In an example, the step S2334 of matching the message frame interaction frequency of the corresponding second data traffic statistic result in the target data stream according to the multiple morton thresholds and the node traversal path to obtain a frequency matching result, which may further include the contents described in the following steps a to d.
Step a, generating threshold variation distribution corresponding to the multiple stuck thresholds according to the threshold attribute label corresponding to each stuck threshold, extracting the direction identification corresponding to each path node in the node traversal path, and generating direction identification distribution.
Step b, acquiring a first layer of threshold variation matrix corresponding to the threshold variation distribution and a first layer of pointing identifier matrix corresponding to the pointing identifier distribution; matrix element screening is carried out on the first layer of threshold value change matrix, and at least one lower layer of threshold value change matrix corresponding to the first layer of threshold value change matrix is obtained; and performing matrix element screening on the first layer of pointing identification matrix to obtain at least one lower layer of pointing identification matrix corresponding to the first layer of pointing identification matrix.

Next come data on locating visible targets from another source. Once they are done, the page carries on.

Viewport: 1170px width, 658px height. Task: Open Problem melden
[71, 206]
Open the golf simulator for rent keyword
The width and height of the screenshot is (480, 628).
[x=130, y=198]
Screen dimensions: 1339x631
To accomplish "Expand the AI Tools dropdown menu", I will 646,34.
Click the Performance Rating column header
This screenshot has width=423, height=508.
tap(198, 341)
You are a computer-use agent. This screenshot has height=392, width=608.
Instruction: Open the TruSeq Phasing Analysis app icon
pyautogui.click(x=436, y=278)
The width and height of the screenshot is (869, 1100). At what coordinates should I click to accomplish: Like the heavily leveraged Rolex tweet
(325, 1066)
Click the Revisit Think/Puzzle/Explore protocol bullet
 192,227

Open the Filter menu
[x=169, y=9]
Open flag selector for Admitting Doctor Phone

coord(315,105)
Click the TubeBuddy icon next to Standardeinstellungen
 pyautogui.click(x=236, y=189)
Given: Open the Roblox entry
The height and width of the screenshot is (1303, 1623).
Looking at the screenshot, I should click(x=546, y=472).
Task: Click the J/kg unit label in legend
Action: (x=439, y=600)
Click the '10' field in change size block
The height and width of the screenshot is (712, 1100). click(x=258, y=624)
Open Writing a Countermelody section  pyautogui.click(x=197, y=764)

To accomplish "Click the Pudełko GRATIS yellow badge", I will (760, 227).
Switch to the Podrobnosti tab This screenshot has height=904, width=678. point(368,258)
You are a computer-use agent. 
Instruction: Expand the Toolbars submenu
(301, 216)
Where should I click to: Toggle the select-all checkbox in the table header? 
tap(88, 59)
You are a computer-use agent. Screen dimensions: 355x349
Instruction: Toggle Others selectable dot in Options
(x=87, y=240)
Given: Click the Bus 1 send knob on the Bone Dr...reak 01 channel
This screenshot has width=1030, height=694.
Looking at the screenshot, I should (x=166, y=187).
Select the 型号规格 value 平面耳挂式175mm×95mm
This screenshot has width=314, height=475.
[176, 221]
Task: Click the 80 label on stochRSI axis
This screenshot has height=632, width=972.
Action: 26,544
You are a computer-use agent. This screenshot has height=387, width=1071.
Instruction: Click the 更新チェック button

C, using a first preset matrix identification model to perform matrix element feature identification on the lower-layer threshold variation matrix to obtain a lower-layer threshold identification result; performing matrix element feature recognition on the lower-layer pointing identification matrix by using a first preset matrix recognition model to obtain a lower-layer identification recognition result; performing recognition result compatibility analysis on the lower layer threshold recognition result and the lower layer identification recognition result to obtain a corresponding lower layer compatibility analysis result; and merging the lower layer compatibility analysis result and the lower layer threshold value identification result to obtain a lower layer merging result.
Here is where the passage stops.